[fpc-devel] Successful implementation of inline support forpure assembler routines on x86

Jonas Maebe jonas at freepascal.org
Sun Mar 17 19:57:25 CET 2019


On 17/03/2019 18:18, J. Gareth Moreton wrote:
> Part of it may be preference but I think
> some people like the fine degree of
> control that assembly language offers,

That is absolutely correct. That is both its strength and its weakness. 
The weakness is that it is impossible to integrate such code safely in 
compiler-generated code without the programmer saying exactly what that 
code does (in terms of constraints, like GCC supports: 
https://gcc.gnu.org/onlinedocs/gcc/Constraints.html ).

E.g., at least the following issues exist with your patch, but that's 
not because your code is of bad quality. It's simply that it is 
impossible to fully analyse inline assembly and determine it to be safe:
* you forbid modifying the stack, but loading the stack pointer in 
another register and then modifying the stack through this other 
register is not caught (or e.g. loading a value from memory that happens 
to point to the stack)
* you skip over db/dw/dd/dq directives, even though these can also be 
used to encode instructions (often ones not (yet) supported by the 
compiler). There may be more assembler directives like that that could 
influence the code.

Additionally, your remark regarding memory barriers is a bit dangerous: 
these instructions must not only act as memory barriers to the 
processor, but also to the compiler.

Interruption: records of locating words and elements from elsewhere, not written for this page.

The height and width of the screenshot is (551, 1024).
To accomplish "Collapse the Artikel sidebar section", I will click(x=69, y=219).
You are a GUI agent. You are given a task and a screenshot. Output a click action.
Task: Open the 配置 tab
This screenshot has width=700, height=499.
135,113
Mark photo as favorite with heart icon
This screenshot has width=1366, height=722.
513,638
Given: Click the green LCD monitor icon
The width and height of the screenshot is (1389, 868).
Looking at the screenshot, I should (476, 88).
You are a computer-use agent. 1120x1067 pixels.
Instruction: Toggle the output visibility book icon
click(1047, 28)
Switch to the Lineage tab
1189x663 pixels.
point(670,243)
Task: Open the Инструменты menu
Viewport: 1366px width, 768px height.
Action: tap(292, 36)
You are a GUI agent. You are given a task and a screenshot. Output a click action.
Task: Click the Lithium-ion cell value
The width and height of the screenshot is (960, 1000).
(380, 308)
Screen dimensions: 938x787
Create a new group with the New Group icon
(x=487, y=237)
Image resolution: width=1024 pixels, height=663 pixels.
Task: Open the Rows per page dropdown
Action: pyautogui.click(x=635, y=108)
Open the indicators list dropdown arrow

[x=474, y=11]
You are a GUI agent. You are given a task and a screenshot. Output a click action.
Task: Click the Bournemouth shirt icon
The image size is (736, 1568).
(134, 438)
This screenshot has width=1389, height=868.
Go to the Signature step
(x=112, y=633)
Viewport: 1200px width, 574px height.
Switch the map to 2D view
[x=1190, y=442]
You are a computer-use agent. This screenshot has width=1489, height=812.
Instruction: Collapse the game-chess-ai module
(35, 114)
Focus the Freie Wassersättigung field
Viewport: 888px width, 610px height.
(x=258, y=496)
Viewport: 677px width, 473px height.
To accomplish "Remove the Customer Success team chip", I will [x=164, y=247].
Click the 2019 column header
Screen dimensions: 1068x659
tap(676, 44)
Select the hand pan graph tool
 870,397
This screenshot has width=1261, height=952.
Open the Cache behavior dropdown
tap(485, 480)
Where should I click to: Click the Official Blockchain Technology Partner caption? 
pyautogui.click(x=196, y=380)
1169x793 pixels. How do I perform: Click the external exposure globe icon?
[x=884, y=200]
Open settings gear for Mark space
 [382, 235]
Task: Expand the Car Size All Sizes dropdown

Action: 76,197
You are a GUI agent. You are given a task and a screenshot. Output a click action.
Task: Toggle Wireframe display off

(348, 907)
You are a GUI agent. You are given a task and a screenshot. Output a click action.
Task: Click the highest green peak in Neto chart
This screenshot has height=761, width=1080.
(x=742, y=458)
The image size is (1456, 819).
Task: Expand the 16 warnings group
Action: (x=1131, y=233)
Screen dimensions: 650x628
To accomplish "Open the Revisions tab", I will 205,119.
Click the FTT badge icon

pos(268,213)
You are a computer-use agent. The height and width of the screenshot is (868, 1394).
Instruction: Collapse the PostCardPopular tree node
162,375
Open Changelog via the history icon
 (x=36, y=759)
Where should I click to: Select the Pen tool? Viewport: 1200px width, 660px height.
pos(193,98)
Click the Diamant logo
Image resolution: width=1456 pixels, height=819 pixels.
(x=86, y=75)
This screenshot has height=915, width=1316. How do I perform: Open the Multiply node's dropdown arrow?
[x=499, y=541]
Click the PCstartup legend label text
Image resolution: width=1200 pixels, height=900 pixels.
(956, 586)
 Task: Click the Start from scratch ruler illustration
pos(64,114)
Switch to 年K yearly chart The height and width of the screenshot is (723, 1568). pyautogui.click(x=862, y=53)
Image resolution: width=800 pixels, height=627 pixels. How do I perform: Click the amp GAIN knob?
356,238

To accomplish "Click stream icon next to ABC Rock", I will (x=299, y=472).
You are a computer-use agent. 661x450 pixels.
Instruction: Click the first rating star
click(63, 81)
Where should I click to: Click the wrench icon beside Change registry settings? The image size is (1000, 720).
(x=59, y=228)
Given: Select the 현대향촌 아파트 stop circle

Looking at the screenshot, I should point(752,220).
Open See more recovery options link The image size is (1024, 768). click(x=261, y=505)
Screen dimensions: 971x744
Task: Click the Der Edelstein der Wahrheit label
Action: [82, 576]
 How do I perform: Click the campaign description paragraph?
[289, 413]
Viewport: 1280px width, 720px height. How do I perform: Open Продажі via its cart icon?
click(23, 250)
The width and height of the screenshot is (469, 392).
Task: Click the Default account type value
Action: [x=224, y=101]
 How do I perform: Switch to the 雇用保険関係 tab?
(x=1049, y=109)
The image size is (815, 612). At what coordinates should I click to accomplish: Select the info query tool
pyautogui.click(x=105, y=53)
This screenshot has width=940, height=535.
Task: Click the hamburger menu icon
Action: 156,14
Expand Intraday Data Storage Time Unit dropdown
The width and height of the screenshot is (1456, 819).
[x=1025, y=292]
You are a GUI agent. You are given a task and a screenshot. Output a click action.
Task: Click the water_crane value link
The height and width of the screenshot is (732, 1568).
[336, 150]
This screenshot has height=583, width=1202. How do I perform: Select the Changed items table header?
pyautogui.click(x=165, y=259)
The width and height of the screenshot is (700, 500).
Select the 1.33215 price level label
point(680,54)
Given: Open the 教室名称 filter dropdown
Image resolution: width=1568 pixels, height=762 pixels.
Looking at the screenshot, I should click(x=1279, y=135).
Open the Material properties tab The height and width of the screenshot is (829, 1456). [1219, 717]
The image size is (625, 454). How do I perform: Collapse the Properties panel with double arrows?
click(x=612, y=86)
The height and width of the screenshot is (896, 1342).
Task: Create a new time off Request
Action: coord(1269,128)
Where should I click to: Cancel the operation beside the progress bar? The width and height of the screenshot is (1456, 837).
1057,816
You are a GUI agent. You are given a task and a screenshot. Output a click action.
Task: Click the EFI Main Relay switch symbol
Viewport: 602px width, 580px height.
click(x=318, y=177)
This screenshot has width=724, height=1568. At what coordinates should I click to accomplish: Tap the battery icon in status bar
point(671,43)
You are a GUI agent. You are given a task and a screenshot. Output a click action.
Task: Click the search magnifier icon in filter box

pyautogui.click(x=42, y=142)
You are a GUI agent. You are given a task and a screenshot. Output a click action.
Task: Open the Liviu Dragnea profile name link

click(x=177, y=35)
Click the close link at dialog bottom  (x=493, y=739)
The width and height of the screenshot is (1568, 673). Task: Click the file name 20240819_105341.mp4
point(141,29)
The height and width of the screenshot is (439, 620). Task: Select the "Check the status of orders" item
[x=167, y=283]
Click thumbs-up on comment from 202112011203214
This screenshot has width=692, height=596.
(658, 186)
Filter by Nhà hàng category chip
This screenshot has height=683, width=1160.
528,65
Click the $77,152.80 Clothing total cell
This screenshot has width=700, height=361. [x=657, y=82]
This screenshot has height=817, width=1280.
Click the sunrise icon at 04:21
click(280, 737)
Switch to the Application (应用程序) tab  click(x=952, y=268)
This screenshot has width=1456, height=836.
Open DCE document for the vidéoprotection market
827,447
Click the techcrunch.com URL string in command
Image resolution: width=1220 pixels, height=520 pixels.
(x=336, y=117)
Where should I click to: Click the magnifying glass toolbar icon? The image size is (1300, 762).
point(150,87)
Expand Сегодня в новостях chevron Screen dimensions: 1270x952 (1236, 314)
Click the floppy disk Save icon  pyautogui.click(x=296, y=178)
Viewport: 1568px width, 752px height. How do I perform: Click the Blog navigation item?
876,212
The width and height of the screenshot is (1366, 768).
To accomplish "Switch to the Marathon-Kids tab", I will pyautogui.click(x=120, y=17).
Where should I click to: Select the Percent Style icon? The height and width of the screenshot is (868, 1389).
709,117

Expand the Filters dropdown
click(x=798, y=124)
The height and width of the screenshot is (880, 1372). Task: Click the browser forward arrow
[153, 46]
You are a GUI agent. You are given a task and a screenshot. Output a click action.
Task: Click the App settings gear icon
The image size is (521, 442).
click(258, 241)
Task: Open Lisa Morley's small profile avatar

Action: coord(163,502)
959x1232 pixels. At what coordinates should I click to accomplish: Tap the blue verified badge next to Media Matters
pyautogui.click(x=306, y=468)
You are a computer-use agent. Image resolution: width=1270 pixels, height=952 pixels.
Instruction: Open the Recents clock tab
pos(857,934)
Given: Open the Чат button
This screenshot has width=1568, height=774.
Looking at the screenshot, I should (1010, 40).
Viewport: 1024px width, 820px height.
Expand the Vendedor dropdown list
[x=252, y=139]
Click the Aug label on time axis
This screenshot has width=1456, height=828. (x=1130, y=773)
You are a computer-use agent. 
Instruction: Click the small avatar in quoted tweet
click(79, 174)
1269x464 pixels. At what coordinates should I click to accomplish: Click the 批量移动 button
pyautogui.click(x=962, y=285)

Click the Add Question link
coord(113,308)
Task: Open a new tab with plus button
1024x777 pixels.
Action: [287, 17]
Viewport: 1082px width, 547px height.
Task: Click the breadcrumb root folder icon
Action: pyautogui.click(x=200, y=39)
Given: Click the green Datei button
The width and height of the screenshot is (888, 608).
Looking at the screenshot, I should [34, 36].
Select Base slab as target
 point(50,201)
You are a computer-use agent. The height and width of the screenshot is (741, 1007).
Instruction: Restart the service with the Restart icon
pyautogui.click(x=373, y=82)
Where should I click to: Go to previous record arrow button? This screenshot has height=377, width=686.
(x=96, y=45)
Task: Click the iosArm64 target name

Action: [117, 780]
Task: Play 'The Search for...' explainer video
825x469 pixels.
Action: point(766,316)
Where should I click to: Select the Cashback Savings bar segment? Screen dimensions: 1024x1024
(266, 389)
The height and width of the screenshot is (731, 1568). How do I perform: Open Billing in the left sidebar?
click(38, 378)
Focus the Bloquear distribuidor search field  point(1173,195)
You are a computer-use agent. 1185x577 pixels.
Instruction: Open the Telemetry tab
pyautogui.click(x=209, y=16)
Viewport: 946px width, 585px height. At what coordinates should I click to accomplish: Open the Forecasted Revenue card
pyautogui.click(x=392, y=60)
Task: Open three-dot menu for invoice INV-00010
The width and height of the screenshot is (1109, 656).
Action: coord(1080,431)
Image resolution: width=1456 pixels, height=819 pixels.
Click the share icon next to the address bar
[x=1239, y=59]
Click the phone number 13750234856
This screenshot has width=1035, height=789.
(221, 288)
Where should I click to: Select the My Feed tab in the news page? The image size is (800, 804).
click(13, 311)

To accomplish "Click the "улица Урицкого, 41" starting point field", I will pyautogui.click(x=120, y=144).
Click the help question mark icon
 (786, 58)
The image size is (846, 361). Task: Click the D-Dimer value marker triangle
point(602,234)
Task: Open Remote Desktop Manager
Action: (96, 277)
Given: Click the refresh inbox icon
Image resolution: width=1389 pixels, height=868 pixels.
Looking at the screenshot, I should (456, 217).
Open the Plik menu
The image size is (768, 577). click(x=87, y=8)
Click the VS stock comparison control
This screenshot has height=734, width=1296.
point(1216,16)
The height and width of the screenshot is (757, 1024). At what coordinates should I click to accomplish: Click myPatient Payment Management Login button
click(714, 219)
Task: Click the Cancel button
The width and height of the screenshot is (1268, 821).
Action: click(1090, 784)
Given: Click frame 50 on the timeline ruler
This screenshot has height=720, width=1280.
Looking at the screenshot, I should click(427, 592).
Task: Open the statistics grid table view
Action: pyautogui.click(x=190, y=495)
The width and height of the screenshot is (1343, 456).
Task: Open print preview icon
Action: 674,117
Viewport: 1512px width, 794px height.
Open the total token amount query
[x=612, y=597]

I.e., the compiler must not be 
allowed to optimise certain things across such a barrier (e.g. (re)move 
memory reads or writes), because then the barrier will no longer serve 
its purpose. That is the main reason why marking them as "they change 
everything" should probably stay for the foreseeable future.

The performance overhead of memory barriers is also many times greater 
than that of a call/return, so I don't think it will actually matter 
that much (although it would still be better to get rid of the 
call/return than not, of course -- provided the compiler can be told to 
not optimise anything across it).


I thought I sent a mail in the previous thread about this, but I can't 
find it anymore so maybe I did not. What I though I said before, is that 
I think that inlining pure assembler functions is something that should 
never be done. A pure assembler function, especially with 
"nostackframe", is the programmer literally telling the compiler "you 
have absolutely no business messing with this code".

On the other hand, if you have a regular function with an inline 
assembler block, then inlining becomes a whole lot more feasible. 
Especially if you add support for GCC-like constraints. Then there is no 
issue with the assembler code expecting arguments in certain registers, 
possibly returning in the middle of the block, messing up the stack etc, 
because you simply cannot do that in this scenario. This means you don't 
have to (try) to check for this either. And there is already rudimentary 
support for specifying constraints in this case (which registers get 
modified).

It would be much less of a quick win (e.g. because the compiler does not 
support passing variables in registers to assembler blocks right now), 
but in the long run it would be fully supportable and much more 
maintainable. It would also require much less target-specific support, 
because it would not require trying to figure out what the assembler 
block is doing.

That said: for optimal performance, you will usually still want 
intrinsics rather than inline assembly, simply because the compiler can 
then be taught to reason about them, and perform constant propagation 
through them (and potentially eliminate them altogether).